Türk Anayasacılığında Halk Hâkimiyetine Doğru: Teşkilat-ı Esasiye Kanunu

Teşkilat-ı Esasiye Kanunu’nun en önemli özelliği birinci maddesinde hâkimiyeti kayıtsız şartsız millete vermesidir. Özellikle bu madde ile kendisinden önceki Kanun-ı Esasi’den ayrılıyordu.


Paylaşın:

Fransız İhtilali’nden itibaren meydana gelen gelişmeler, dünyada hâkimiyetin ailelerden halklara doğru gidişini gösteriyordu. Bu gidiş, bir anda ve kısa bir sürede gerçekleşmedi. Halk hâkimiyeti fikrinin ilk ortaya çıktığı Fransa’da bile birçok geri dönüşler yaşandı. İhtilalden kısa bir süre sonra ihtilalin sunduğu fırsatları kendi lehine kullanan Napolyon, yönetimi tekrar monarşiye döndürdü.
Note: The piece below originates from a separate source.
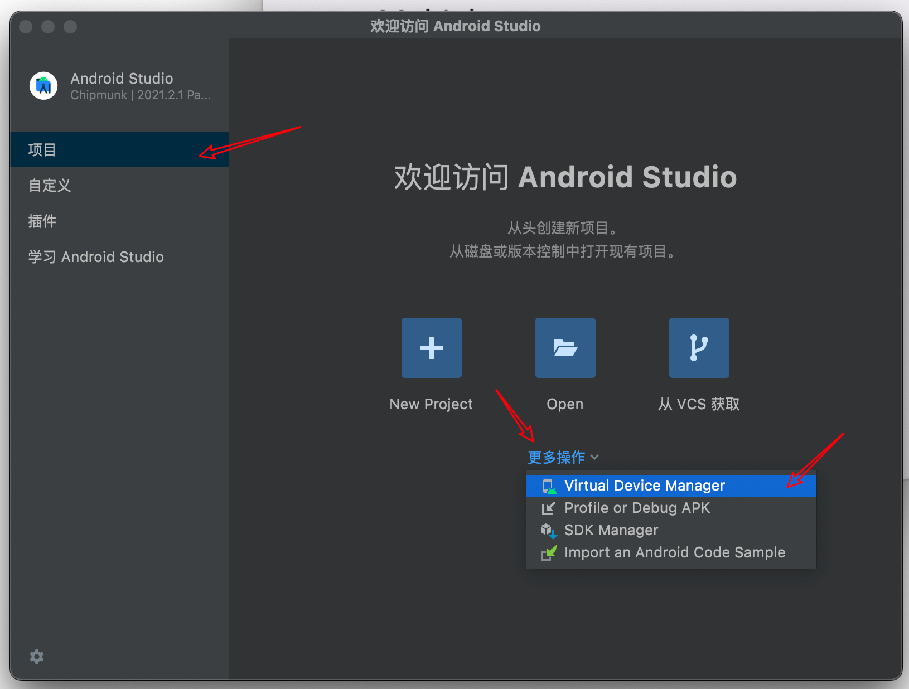
Task: Click the Import Android Code Sample icon
Action: 549,553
Fransa, Napolyon’dan kurtulduğunda ise yönetim için çekişen üç güç ortaya çıkmıştı. İhtilalin fikrini devam ettiren cumhuriyetçiler ve halk egemenliği savunucuları bu güçlerden biriydi. Diğer güç 1789’da yıkılan hanedanın taraftarı olan monarşistlerdi. Üçüncü güç de Napolyon’la başlayan yeni bir hanedan peşindeydi. Halk hâkimiyeti, ihtilalden ancak yüz yıl sonra, yavaş yavaş oturmaya başladı.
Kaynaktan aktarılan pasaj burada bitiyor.